_THE EXERCISE_
Reproduce verbatim everything from the line containing "Open the OXID" down to the end of the records, and output only those lines.

>>>>

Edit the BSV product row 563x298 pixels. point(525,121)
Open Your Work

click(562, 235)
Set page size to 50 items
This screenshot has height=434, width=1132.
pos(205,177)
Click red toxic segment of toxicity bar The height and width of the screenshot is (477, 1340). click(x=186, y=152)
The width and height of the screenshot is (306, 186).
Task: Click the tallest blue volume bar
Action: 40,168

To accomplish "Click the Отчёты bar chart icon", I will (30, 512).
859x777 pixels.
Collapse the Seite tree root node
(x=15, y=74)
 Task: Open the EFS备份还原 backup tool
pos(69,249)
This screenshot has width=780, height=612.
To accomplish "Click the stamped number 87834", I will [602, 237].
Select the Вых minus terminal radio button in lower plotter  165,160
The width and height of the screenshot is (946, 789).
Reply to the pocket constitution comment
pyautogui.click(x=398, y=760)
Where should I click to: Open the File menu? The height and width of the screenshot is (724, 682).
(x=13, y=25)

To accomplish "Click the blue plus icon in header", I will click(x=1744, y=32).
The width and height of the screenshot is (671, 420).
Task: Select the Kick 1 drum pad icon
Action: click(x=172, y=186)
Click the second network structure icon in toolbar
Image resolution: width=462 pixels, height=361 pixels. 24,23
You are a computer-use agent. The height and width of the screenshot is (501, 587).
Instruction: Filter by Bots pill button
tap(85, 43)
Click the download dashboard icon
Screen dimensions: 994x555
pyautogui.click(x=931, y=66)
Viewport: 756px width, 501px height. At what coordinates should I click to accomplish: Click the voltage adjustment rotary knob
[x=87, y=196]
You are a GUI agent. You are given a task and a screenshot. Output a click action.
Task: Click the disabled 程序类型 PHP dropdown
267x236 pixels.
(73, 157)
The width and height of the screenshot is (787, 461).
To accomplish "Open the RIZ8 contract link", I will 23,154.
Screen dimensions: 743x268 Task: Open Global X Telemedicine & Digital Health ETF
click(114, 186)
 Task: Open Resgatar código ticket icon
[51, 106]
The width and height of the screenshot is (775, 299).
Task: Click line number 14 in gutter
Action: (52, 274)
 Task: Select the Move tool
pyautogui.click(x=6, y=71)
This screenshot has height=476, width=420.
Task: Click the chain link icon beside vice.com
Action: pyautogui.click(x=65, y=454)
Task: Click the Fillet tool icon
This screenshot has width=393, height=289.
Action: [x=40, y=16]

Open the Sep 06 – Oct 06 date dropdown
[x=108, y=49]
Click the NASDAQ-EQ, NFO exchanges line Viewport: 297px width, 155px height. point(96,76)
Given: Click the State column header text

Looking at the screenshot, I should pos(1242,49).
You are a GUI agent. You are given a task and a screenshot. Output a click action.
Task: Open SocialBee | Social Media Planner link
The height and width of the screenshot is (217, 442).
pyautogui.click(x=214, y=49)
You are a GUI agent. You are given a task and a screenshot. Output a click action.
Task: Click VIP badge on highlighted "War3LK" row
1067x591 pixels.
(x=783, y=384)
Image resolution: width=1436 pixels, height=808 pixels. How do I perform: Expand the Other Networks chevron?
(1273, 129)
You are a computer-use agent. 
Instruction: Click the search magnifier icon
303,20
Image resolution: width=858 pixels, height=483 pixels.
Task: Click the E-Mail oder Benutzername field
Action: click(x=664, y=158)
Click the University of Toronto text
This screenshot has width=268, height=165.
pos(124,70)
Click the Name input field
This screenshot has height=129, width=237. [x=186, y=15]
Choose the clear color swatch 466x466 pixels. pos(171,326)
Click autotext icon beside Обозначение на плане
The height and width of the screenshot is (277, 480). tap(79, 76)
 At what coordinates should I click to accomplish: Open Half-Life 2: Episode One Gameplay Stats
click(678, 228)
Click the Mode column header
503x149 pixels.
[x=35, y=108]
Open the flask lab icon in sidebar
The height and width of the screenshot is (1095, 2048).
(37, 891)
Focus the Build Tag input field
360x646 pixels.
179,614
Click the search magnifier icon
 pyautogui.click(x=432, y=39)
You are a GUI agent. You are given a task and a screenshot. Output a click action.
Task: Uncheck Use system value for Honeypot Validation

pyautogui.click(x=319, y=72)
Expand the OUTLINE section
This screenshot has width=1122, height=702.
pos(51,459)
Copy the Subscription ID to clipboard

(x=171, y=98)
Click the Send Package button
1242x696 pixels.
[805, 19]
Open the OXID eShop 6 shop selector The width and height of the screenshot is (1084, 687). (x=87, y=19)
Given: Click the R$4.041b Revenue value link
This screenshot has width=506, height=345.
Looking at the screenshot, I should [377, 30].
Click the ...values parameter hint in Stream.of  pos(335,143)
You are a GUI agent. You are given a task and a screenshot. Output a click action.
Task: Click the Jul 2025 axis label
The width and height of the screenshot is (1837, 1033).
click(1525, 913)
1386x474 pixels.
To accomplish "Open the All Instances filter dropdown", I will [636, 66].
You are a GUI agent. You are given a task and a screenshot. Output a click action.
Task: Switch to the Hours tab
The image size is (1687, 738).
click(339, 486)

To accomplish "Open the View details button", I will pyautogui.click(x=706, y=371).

<<<<

_CORRECT ANSWER_
Open the OXID eShop 6 shop selector The width and height of the screenshot is (1084, 687). (x=87, y=19)
Given: Click the R$4.041b Revenue value link
This screenshot has width=506, height=345.
Looking at the screenshot, I should [377, 30].
Click the ...values parameter hint in Stream.of  pos(335,143)
You are a GUI agent. You are given a task and a screenshot. Output a click action.
Task: Click the Jul 2025 axis label
The width and height of the screenshot is (1837, 1033).
click(1525, 913)
1386x474 pixels.
To accomplish "Open the All Instances filter dropdown", I will [636, 66].
You are a GUI agent. You are given a task and a screenshot. Output a click action.
Task: Switch to the Hours tab
The image size is (1687, 738).
click(339, 486)

To accomplish "Open the View details button", I will pyautogui.click(x=706, y=371).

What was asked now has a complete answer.